Despite everything, the district's landmarks are still listed in the present tense. The Central Reserve Forces (Abu Tira) Command. The Kalakla Turkish Hospital, a Turkish-funded medical facility that has been a point of reference in the neighborhood since its opening. The tombs of Sheikh Abdul Qadir and Dam Maryum in Kalakla al-Qalaa and Sheikh Al-Nazir Khalid Al-Mahi in Kalakla al-Qubba. The 500-year-old mosque of Sheikh Ali Fatai Al-Ulum. The Sheikh Al-Rukini Ibrahim Complex. The shrine domes of Sheikh Wad Jadallah and of the jurist Al-Faki Dafa Allah. The 1885 khalwa of Sheikh Ibrahim Al-Zein. A neighborhood is, among other things, what its living institutions remember. Kalakla's memory stretches back to the Zarqa Sultanate, the Blue Sultanate of the Funj, which is how this district dates its founding documents. Four and a half centuries of continuous habitation are not nothing to lose. They are also not easy to lose entirely.
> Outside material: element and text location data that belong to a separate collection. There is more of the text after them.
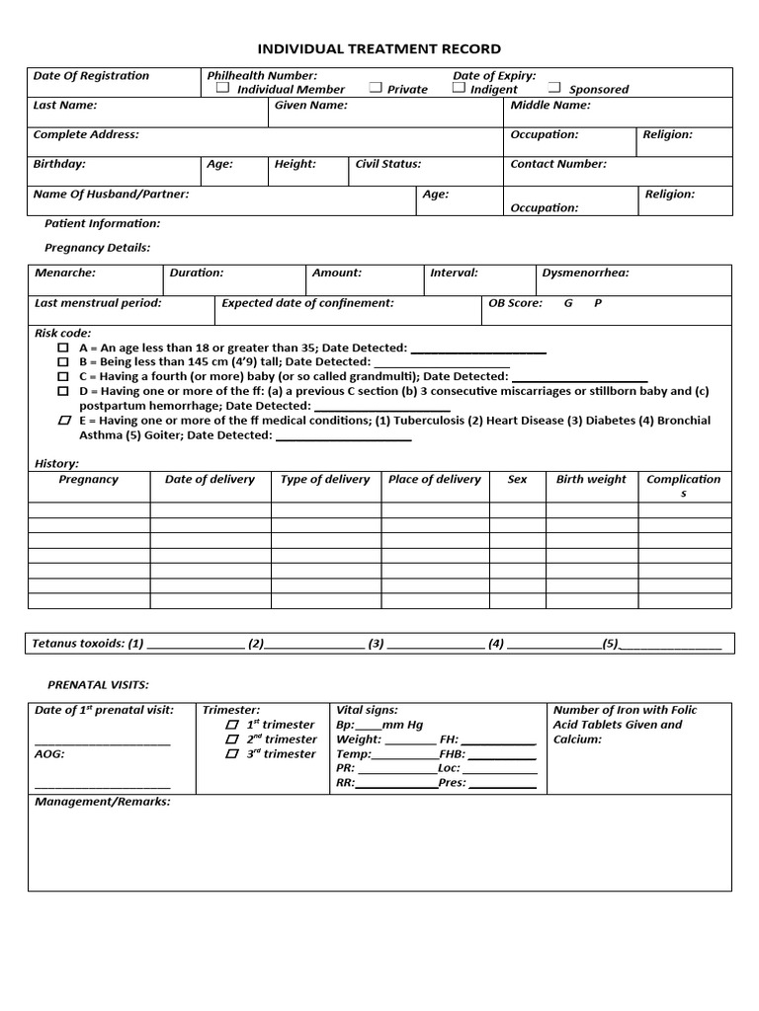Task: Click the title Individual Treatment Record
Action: [380, 48]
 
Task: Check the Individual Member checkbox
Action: [223, 88]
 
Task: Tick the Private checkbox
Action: [376, 88]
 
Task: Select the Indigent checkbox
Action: [459, 88]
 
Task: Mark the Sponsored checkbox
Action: [554, 88]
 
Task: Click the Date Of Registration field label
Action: [91, 76]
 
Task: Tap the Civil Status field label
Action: [388, 164]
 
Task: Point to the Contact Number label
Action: [558, 164]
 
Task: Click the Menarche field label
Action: [65, 272]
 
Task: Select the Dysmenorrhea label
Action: [585, 272]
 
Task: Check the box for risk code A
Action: [63, 348]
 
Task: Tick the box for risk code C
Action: [63, 376]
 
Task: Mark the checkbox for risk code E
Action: [64, 421]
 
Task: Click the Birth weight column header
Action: [591, 479]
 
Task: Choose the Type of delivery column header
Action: [325, 479]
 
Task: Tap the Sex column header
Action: [517, 479]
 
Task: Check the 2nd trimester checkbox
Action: [232, 739]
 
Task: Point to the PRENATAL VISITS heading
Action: [99, 684]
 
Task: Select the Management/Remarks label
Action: [103, 802]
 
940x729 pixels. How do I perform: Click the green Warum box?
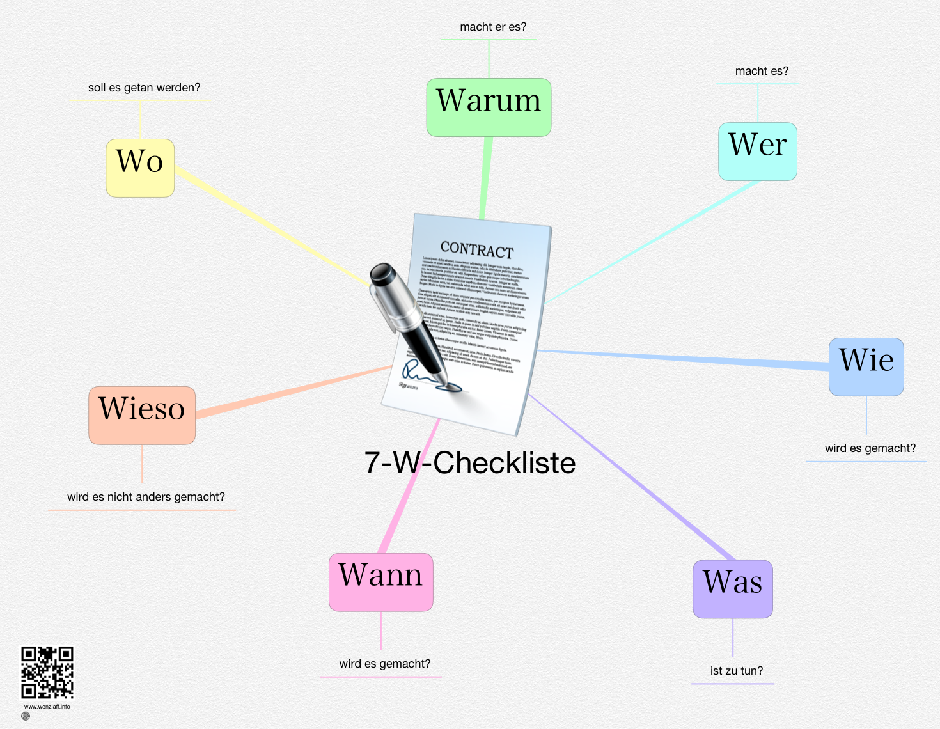pyautogui.click(x=489, y=107)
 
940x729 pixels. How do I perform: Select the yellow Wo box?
pyautogui.click(x=140, y=168)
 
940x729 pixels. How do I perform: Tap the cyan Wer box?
pyautogui.click(x=758, y=151)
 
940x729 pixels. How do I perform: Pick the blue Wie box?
pyautogui.click(x=866, y=366)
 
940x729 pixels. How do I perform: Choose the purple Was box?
pyautogui.click(x=733, y=589)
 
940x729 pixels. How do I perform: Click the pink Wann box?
pyautogui.click(x=381, y=581)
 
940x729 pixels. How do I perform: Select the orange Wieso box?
pyautogui.click(x=142, y=415)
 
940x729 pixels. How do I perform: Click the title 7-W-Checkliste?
pyautogui.click(x=470, y=462)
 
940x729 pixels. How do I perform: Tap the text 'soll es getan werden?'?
pyautogui.click(x=144, y=88)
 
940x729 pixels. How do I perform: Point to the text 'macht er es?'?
pyautogui.click(x=493, y=27)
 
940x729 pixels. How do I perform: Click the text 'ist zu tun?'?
pyautogui.click(x=737, y=671)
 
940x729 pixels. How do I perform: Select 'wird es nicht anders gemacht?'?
pyautogui.click(x=146, y=497)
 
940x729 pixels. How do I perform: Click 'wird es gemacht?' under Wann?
pyautogui.click(x=385, y=664)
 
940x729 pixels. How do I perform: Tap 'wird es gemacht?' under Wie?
pyautogui.click(x=870, y=448)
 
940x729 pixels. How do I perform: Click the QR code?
pyautogui.click(x=47, y=673)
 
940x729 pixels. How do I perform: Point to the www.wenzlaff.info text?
pyautogui.click(x=47, y=707)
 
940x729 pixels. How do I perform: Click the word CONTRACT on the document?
pyautogui.click(x=477, y=249)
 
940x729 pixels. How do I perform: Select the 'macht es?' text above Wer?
pyautogui.click(x=762, y=71)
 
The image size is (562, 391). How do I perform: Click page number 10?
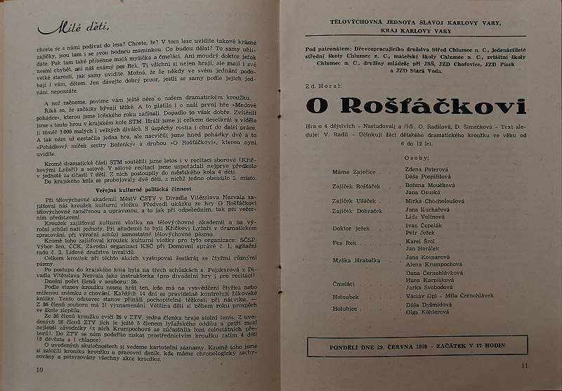coord(29,370)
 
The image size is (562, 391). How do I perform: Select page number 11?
coord(524,365)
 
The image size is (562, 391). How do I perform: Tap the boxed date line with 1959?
coord(417,347)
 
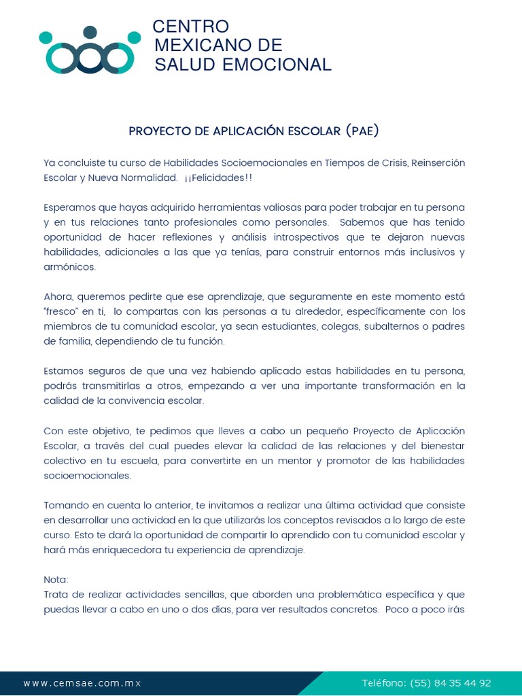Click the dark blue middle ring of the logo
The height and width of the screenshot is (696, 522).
(x=90, y=58)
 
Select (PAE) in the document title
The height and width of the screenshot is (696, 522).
(x=362, y=130)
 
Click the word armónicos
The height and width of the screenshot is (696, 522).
(x=69, y=267)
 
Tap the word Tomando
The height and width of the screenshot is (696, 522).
(x=65, y=505)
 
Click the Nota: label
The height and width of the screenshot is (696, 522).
(x=56, y=580)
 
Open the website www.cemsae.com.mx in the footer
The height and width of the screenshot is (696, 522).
(x=82, y=683)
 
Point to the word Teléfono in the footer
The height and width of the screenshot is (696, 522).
(x=383, y=683)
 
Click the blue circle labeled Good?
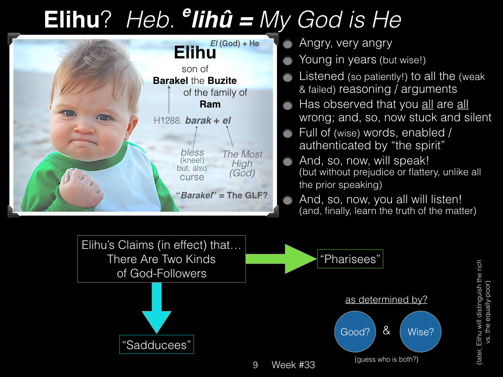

Kalakla sits at 15.47 degrees north, 32.49 degrees east, on the west bank of the White Nile in southern Khartoum State, within the Jabal al-Awliya locality. The district is roughly 15 km southwest of the Nile confluence in central Khartoum. Khartoum International Airport (HSSK) is about 15 km northeast; Jebel Aulia Dam on the White Nile is about 40 km to the south. From altitude the area shows as residential and agricultural land along the river. Visibility is generally good except during the July-September rainy season.